Edson Fachin: Argumentou que a proteção de direitos fundamentais permite ao STF a interpretação de crimes sem que haja interferência na atividade legislativa. Além disso, argumentou que falta uma lei específica, o que inviabiliza o exercício de direitos da comunidade LGBTI. O ministro afirmou ainda que há uma “gritante ofensa a um sentido mínimo de justiça”, provocada pela “omissão legislativa”.
Alexandre de Moraes: Afirmou que a omissão do poder público em impor limites ao preconceito tem permitido que agressões verbais e físicas constantes evoluam para homicídios de homossexuais e transexuais. “Nada insufla mais o criminoso do que a impunidade”, disse.
Luís Roberto Barroso: Afirmou que, embora a criação de leis seja papel do Poder Legislativo, a interpretação constitucional é papel do Supremo. Também disse que a comunidade LGBTI é um grupo “vulnerável”, além de “vítima de preconceitos e de violência”. “Se o Congresso atuou, a sua vontade deve prevalecer.

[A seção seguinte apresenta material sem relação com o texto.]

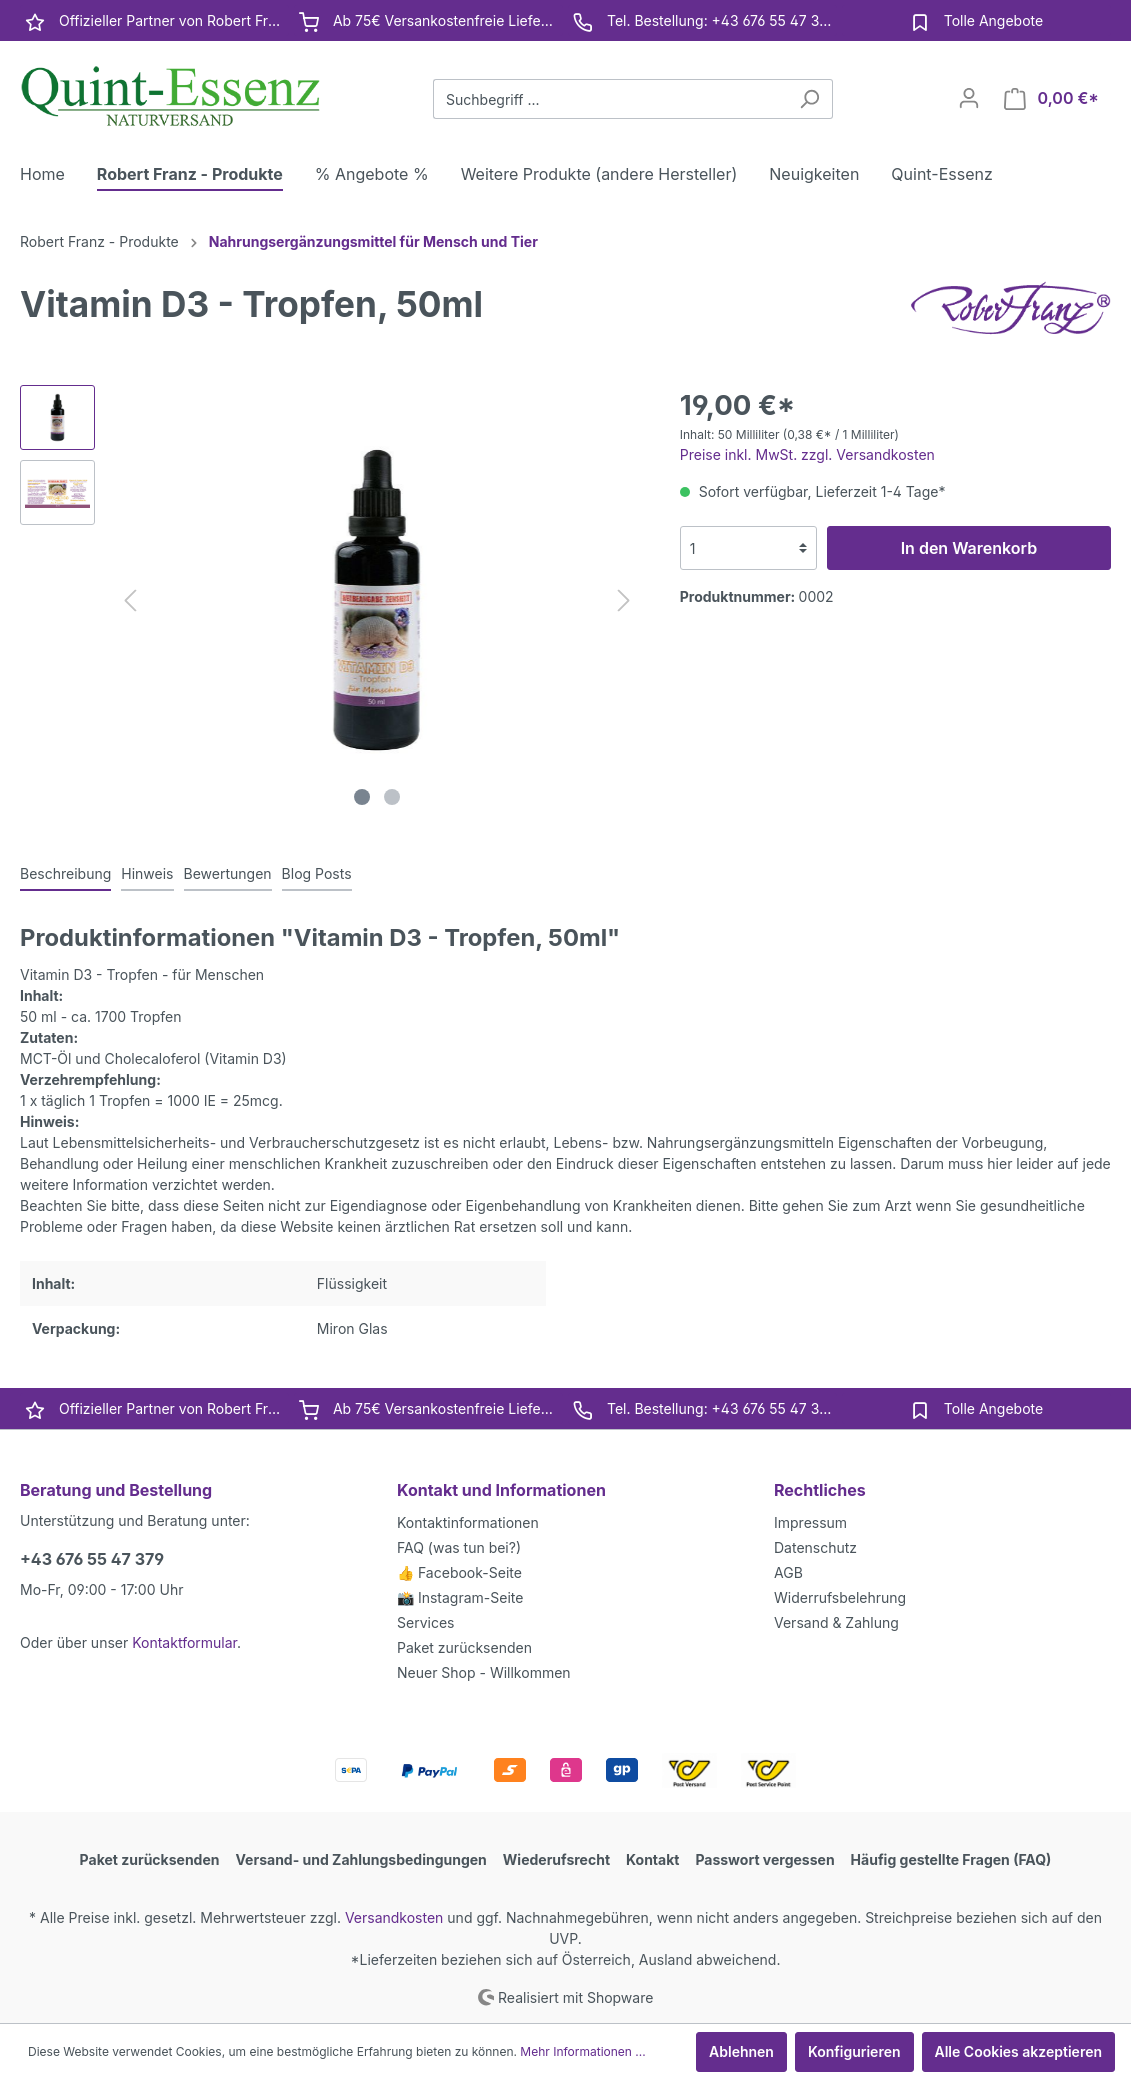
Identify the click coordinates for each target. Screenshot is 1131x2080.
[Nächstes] (624, 600)
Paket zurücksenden (464, 1647)
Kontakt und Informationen (501, 1490)
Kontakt (652, 1859)
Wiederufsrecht (556, 1859)
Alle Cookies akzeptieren (1019, 2051)
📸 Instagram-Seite (460, 1597)
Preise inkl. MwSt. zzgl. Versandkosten (807, 454)
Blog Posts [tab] (317, 873)
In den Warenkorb (969, 548)
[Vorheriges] (130, 600)
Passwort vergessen (764, 1859)
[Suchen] (809, 99)
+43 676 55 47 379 (92, 1559)
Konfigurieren (854, 2051)
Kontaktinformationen (468, 1522)
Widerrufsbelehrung (840, 1597)
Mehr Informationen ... (582, 2051)
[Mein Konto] (969, 98)
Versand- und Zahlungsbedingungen (361, 1859)
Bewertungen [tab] (228, 873)
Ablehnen (741, 2051)
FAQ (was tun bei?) (459, 1547)
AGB (788, 1572)
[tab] (65, 873)
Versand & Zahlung (836, 1622)
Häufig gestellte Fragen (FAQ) (951, 1859)
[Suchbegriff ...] (610, 99)
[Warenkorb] (1051, 98)
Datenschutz (815, 1547)
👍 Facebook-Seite (459, 1572)
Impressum (810, 1522)
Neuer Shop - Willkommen (484, 1672)
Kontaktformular (184, 1642)
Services (425, 1622)
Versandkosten (394, 1917)
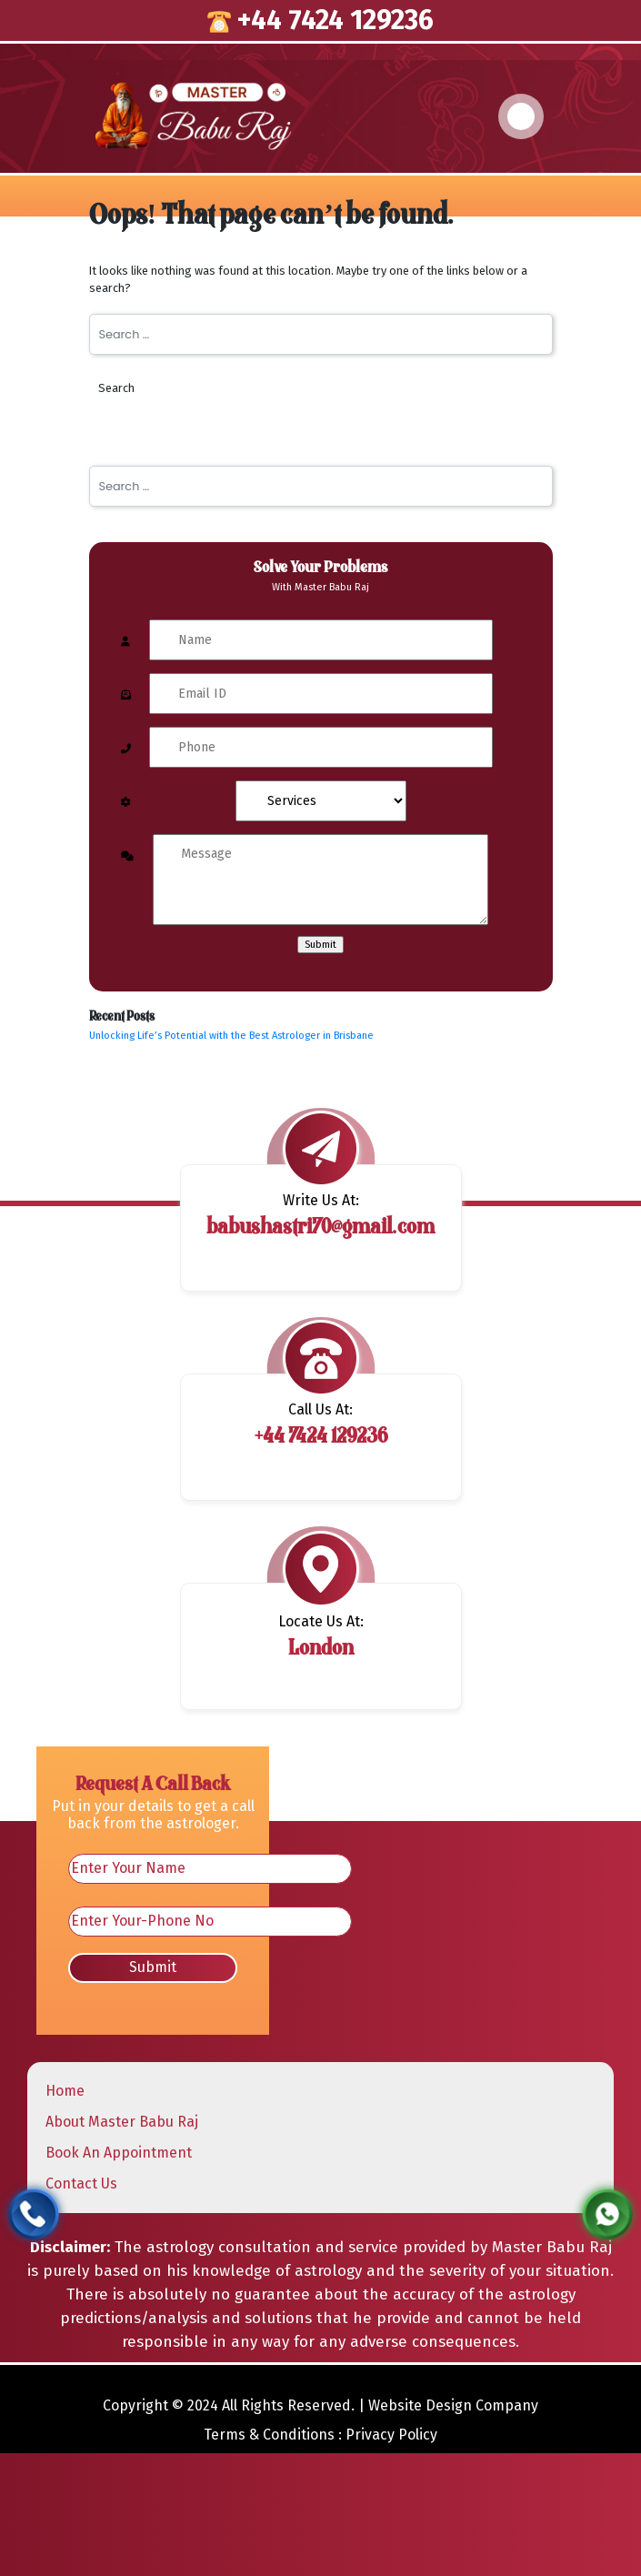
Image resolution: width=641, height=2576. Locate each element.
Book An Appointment (118, 2152)
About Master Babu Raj (121, 2121)
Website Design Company (453, 2405)
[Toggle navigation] (521, 116)
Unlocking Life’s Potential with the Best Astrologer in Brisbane (231, 1035)
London (321, 1649)
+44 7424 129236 (320, 20)
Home (65, 2090)
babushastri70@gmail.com (320, 1228)
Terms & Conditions (269, 2434)
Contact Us (81, 2183)
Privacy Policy (391, 2434)
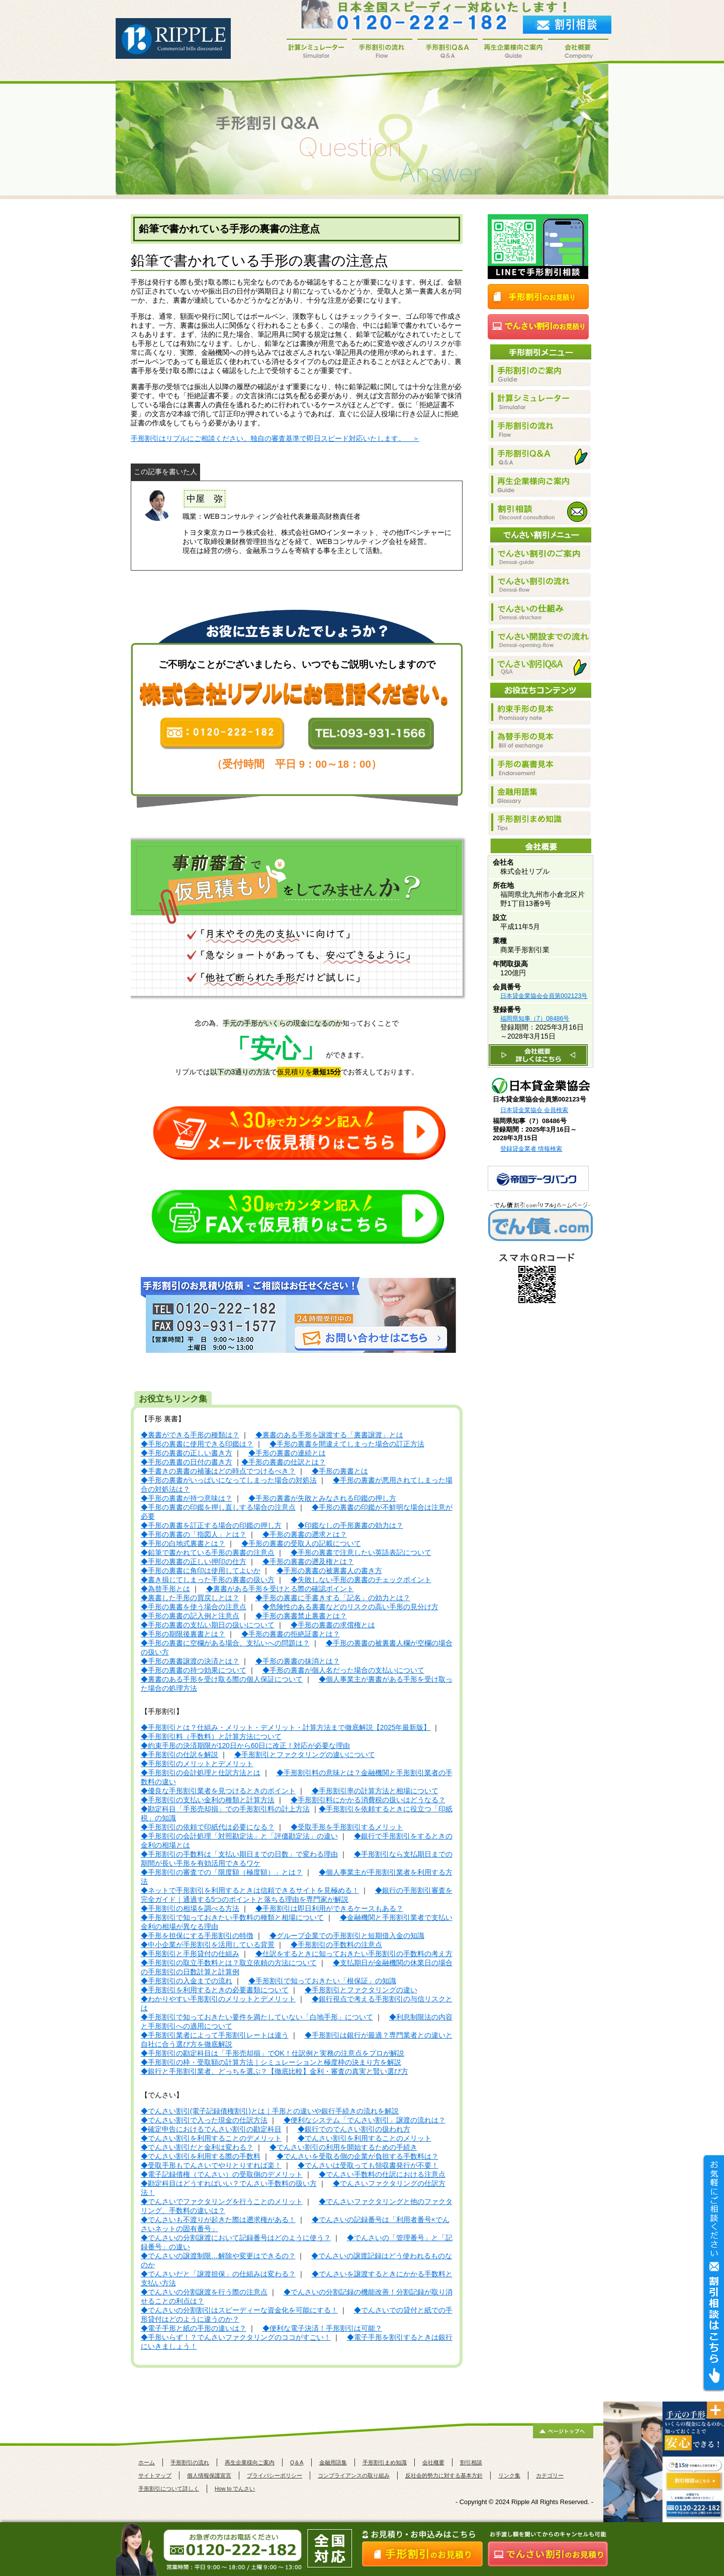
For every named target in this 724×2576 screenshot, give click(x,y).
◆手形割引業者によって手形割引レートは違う (215, 2035)
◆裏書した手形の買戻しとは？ (190, 1598)
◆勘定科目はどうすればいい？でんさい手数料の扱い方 (229, 2183)
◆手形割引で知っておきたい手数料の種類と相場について (232, 1917)
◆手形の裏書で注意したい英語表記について (361, 1552)
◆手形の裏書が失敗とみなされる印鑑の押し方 (322, 1498)
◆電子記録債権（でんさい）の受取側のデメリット (222, 2174)
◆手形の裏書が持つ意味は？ (186, 1498)
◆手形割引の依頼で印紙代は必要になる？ (208, 1827)
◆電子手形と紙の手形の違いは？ (193, 2328)
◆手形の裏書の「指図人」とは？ (193, 1534)
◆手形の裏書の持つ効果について (193, 1670)
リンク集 (509, 2475)
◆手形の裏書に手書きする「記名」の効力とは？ (332, 1598)
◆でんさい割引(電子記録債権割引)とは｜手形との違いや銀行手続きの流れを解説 (270, 2111)
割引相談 (471, 2462)
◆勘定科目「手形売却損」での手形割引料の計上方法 (225, 1809)
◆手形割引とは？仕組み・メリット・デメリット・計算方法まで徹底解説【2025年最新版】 (286, 1727)
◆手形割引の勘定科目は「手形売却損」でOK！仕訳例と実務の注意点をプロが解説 (272, 2053)
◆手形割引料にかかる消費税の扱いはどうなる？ (368, 1800)
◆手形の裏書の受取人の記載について (301, 1543)
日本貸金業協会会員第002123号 (543, 995)
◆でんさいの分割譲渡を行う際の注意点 (204, 2292)
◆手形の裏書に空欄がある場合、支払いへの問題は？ (225, 1643)
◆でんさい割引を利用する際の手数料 (200, 2156)
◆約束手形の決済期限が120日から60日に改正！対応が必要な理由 (245, 1746)
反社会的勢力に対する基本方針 (444, 2475)
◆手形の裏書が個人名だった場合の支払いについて (343, 1670)
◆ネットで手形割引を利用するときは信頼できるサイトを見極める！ (250, 1890)
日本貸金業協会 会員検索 (534, 1110)
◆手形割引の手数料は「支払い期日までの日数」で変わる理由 (239, 1854)
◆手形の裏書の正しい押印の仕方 (193, 1562)
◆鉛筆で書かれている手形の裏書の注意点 (208, 1552)
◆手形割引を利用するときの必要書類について (215, 1990)
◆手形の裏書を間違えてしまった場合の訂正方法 (346, 1444)
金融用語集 (333, 2462)
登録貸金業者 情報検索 (531, 1148)
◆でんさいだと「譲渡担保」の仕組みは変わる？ (218, 2274)
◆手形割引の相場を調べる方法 (190, 1908)
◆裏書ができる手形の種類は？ (190, 1435)
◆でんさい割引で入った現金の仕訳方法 (204, 2120)
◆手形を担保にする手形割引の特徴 (197, 1936)
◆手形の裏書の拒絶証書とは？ (290, 1634)
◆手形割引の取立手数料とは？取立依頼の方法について (229, 1963)
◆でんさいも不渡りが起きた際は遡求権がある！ (218, 2220)
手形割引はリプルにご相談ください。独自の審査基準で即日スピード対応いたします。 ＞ (275, 438)
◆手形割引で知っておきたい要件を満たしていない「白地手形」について (257, 2017)
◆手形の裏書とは (340, 1471)
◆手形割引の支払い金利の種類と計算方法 (208, 1800)
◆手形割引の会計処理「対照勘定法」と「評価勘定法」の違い (239, 1836)
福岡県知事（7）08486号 (534, 1018)
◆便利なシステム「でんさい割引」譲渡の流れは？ (364, 2120)
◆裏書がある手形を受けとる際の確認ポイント (280, 1589)
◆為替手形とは (165, 1589)
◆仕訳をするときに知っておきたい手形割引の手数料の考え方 (353, 1954)
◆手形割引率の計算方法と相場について (375, 1791)
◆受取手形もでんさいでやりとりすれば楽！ (211, 2165)
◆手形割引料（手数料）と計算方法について (211, 1736)
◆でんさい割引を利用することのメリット (364, 2138)
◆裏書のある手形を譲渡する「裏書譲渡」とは (329, 1435)
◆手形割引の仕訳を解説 (179, 1755)
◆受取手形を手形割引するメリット (347, 1827)
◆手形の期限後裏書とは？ (183, 1634)
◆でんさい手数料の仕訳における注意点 (382, 2174)
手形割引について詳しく (168, 2489)
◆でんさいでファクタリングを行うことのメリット (222, 2201)
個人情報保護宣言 (209, 2475)
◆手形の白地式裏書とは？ (183, 1543)
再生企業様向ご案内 (250, 2462)
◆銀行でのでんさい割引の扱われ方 (354, 2129)
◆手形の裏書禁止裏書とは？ (301, 1616)
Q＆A (297, 2462)
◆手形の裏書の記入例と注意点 (190, 1616)
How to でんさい (235, 2489)
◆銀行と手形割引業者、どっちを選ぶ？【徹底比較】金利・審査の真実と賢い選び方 (274, 2071)
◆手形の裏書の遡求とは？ (304, 1534)
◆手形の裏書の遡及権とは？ (308, 1562)
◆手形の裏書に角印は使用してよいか (200, 1571)
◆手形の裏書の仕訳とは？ (283, 1462)
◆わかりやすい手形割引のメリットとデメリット (218, 1999)
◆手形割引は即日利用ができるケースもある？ (329, 1908)
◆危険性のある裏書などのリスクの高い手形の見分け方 (350, 1607)
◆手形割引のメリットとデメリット (197, 1764)
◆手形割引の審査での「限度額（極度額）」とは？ (222, 1872)
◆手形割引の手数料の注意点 (336, 1945)
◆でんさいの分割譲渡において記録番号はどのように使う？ (236, 2238)
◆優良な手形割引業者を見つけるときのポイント (218, 1791)
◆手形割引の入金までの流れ (186, 1981)
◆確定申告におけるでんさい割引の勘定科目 (211, 2129)
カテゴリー (550, 2475)
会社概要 (433, 2462)
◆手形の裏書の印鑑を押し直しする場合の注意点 (218, 1507)
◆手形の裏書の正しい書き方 (186, 1453)
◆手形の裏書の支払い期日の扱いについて (208, 1625)
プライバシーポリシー (274, 2475)
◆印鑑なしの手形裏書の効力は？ (350, 1525)
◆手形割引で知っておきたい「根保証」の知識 (322, 1981)
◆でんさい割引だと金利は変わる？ (197, 2147)
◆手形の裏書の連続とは (287, 1453)
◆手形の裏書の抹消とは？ (297, 1661)
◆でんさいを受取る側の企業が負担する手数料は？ (357, 2156)
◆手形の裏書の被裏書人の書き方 (329, 1571)
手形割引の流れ (189, 2462)
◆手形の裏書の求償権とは (333, 1625)
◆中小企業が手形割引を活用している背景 (208, 1945)
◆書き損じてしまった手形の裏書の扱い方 (208, 1580)
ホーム (146, 2462)
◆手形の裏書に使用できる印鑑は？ (197, 1444)
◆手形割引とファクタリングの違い (361, 1990)
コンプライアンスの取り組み (354, 2475)
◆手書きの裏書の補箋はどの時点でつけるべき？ (218, 1471)
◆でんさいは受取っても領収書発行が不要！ (368, 2165)
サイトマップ (154, 2475)
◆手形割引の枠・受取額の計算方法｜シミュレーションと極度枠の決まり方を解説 (271, 2062)
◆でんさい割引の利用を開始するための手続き (343, 2147)
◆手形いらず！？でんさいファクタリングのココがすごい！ (236, 2337)
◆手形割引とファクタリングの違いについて (304, 1755)
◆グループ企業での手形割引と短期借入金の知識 (346, 1936)
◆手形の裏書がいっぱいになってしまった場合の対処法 (229, 1480)
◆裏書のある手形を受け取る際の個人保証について (222, 1679)
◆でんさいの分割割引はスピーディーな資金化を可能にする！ (239, 2310)
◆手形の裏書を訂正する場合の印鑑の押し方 (211, 1525)
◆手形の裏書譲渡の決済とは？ (190, 1661)
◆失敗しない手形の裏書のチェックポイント (361, 1580)
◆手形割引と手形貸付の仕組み (190, 1954)
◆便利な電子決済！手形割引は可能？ (322, 2328)
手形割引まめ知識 (385, 2462)
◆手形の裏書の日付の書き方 (186, 1462)
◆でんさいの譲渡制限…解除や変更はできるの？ (218, 2256)
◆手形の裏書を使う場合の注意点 (193, 1607)
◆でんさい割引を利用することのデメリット (211, 2138)
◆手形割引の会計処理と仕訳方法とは (200, 1773)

Se o Congresso não atuou, é legítimo que o Supremo atue para fazer valer o que está previsto na Constituição”, acrescentou.
Rosa Weber: Condenou os atos violentos contra homossexuais. Disse que a demora do Poder Legislativo está “devidamente demonstrada”, acrescentando que o direito à individualidade e às identidades sexual e de gênero são elementos “constitutivos da pessoa humana”.
Luiz Fux: Disse que os “delitos homofóbicos” são tão alarmantes assim como violência física. Para o ministro, há “níveis epidêmicos de violência homofóbica”. Acrescentou que, depois do Holocausto, “jamais se imaginou que um ser humano poderia ser alvo dessa discriminação e violência”.